**Work to complete**
Copy out all of the records, exactly as they appear.

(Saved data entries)
╭──

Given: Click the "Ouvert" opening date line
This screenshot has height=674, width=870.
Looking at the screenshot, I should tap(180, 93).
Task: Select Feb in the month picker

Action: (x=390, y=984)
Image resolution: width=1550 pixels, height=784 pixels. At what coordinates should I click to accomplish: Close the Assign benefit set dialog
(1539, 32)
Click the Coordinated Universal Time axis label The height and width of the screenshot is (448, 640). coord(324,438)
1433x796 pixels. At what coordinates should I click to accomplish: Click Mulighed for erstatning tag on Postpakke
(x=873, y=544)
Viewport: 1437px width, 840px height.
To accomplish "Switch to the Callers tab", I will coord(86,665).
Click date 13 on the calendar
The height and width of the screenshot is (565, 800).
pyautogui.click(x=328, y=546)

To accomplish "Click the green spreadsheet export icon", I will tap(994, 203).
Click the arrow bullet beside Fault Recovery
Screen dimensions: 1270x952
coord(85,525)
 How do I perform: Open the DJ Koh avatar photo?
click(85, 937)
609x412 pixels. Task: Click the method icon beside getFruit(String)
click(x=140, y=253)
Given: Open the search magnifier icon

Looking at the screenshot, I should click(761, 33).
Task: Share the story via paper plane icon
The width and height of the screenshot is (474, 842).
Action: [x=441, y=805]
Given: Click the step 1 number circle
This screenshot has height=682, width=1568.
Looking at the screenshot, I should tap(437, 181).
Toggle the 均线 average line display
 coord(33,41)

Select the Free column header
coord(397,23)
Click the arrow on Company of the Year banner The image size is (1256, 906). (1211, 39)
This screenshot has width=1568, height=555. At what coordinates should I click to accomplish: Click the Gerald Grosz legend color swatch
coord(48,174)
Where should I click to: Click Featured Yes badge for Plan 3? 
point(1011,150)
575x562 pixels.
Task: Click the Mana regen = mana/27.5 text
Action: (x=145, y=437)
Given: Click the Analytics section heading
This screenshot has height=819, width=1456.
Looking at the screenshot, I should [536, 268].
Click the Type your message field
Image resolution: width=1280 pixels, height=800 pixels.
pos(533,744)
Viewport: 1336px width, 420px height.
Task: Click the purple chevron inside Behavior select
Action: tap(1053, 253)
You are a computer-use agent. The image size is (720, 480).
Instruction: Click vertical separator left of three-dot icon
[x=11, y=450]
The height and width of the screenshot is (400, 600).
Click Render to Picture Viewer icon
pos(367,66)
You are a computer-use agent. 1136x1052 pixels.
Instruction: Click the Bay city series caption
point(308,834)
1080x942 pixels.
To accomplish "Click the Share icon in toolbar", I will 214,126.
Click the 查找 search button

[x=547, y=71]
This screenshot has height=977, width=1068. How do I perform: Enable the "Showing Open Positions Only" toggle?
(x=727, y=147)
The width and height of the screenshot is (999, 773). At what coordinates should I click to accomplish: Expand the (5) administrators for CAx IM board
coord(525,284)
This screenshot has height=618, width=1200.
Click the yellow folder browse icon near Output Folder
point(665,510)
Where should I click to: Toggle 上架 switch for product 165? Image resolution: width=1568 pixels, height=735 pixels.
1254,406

╰──

**Expected answer**
Given: Click the "Ouvert" opening date line
This screenshot has height=674, width=870.
Looking at the screenshot, I should tap(180, 93).
Task: Select Feb in the month picker

Action: (x=390, y=984)
Image resolution: width=1550 pixels, height=784 pixels. At what coordinates should I click to accomplish: Close the Assign benefit set dialog
(1539, 32)
Click the Coordinated Universal Time axis label The height and width of the screenshot is (448, 640). coord(324,438)
1433x796 pixels. At what coordinates should I click to accomplish: Click Mulighed for erstatning tag on Postpakke
(x=873, y=544)
Viewport: 1437px width, 840px height.
To accomplish "Switch to the Callers tab", I will coord(86,665).
Click date 13 on the calendar
The height and width of the screenshot is (565, 800).
pyautogui.click(x=328, y=546)

To accomplish "Click the green spreadsheet export icon", I will tap(994, 203).
Click the arrow bullet beside Fault Recovery
Screen dimensions: 1270x952
coord(85,525)
 How do I perform: Open the DJ Koh avatar photo?
click(85, 937)
609x412 pixels. Task: Click the method icon beside getFruit(String)
click(x=140, y=253)
Given: Open the search magnifier icon

Looking at the screenshot, I should click(761, 33).
Task: Share the story via paper plane icon
The width and height of the screenshot is (474, 842).
Action: [x=441, y=805]
Given: Click the step 1 number circle
This screenshot has height=682, width=1568.
Looking at the screenshot, I should tap(437, 181).
Toggle the 均线 average line display
 coord(33,41)

Select the Free column header
coord(397,23)
Click the arrow on Company of the Year banner The image size is (1256, 906). (1211, 39)
This screenshot has width=1568, height=555. At what coordinates should I click to accomplish: Click the Gerald Grosz legend color swatch
coord(48,174)
Where should I click to: Click Featured Yes badge for Plan 3? 
point(1011,150)
575x562 pixels.
Task: Click the Mana regen = mana/27.5 text
Action: (x=145, y=437)
Given: Click the Analytics section heading
This screenshot has height=819, width=1456.
Looking at the screenshot, I should [536, 268].
Click the Type your message field
Image resolution: width=1280 pixels, height=800 pixels.
pos(533,744)
Viewport: 1336px width, 420px height.
Task: Click the purple chevron inside Behavior select
Action: tap(1053, 253)
You are a computer-use agent. The image size is (720, 480).
Instruction: Click vertical separator left of three-dot icon
[x=11, y=450]
The height and width of the screenshot is (400, 600).
Click Render to Picture Viewer icon
pos(367,66)
You are a computer-use agent. 1136x1052 pixels.
Instruction: Click the Bay city series caption
point(308,834)
1080x942 pixels.
To accomplish "Click the Share icon in toolbar", I will 214,126.
Click the 查找 search button

[x=547, y=71]
This screenshot has height=977, width=1068. How do I perform: Enable the "Showing Open Positions Only" toggle?
(x=727, y=147)
The width and height of the screenshot is (999, 773). At what coordinates should I click to accomplish: Expand the (5) administrators for CAx IM board
coord(525,284)
This screenshot has height=618, width=1200.
Click the yellow folder browse icon near Output Folder
point(665,510)
Where should I click to: Toggle 上架 switch for product 165? Image resolution: width=1568 pixels, height=735 pixels.
1254,406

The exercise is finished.